Charlieplexing
In most cases, it is not necessary to use a GPIO pin for every LED you want to control. A typically aproach is multiplexing. But in our case, we want to control 5 LED’s with a minimum of GPIO pins. The best way to achieve this, is a technique called charlieplexing.
For charlieplexing, we make use of the fact that a LED only conducts in only one direction, in combination with the fact that a GPIO pin can have three states:
- Providing current (digital output HIGH, or 3.3V);
- Receiving current (digital output LOW, or GND);
- High impedence (digital input, or practically NC).
The circuit we want to create is depicted below. The LED names correspond with the original circuit diagram. Dx is the (non existing) sixth LED, but could theoretically be added.
As only one LED is active at a certain time, we don’t need a POV approach, but simply have a static value which only changes when another preset is chosen.
The table below gives the corresponding mapping table:
| Active LED | Pin42 | Pin41 | Pin40 |
|---|---|---|---|
| D27 | L | H | Z |
| D24 | H | L | Z |
| D28 | Z | L | H |
| D25 | Z | H | L |
| D26 | L | Z | H |
| Dx | H | Z | L |
As can be seen from the diagram, an alternative path is possible. For example, when D27 is active, an alternative path would be via D25 and D26. As the voltage drop over one red LED is around 2V, this path cannot be taken, as only 3.3V is available.

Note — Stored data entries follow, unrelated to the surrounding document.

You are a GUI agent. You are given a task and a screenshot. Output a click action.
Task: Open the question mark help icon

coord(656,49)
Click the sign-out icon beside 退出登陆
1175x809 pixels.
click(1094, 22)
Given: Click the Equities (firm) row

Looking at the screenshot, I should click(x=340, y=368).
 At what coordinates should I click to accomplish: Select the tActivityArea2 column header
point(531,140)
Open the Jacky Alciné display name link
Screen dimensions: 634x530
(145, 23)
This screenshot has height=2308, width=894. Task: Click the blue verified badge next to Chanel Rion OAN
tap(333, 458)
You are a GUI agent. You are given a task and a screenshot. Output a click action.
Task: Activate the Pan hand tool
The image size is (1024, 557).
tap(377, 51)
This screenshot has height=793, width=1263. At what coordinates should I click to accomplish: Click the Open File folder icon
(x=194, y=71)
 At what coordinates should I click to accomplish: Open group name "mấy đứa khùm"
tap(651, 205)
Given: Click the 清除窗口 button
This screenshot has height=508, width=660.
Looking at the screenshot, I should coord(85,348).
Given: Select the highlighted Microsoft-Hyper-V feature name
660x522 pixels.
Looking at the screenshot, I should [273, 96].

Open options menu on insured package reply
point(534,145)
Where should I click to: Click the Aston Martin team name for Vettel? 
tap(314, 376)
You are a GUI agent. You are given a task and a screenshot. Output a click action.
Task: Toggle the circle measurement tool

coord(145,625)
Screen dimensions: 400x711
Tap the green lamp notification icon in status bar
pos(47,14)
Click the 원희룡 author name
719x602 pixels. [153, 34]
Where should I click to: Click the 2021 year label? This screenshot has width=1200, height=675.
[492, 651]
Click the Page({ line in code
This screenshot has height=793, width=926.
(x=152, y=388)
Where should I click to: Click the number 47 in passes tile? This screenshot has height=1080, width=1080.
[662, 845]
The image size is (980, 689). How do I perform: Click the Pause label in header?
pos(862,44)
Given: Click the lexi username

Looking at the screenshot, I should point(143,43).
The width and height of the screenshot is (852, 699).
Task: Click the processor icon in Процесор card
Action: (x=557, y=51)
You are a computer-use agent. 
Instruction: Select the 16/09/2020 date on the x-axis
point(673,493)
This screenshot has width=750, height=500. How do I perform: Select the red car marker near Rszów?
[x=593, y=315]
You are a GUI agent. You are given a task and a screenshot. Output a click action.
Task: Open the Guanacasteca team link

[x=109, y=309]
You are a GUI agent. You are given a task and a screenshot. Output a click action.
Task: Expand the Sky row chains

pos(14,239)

Each pin will be connected via a 180Ω resistor to the diodes. As the path between V+ en GND will always contain two resisters and a red LED, the current will be:
\[I = \dfrac{V}{R} = \dfrac{V_{cc} - V_{drop}}{2 * R_{pin}} = \dfrac{3.3V - 2.0V}{2 * 180Ω} = 3.6mA\]
This is very much into the safe range of both the ESP32 and the LEDs.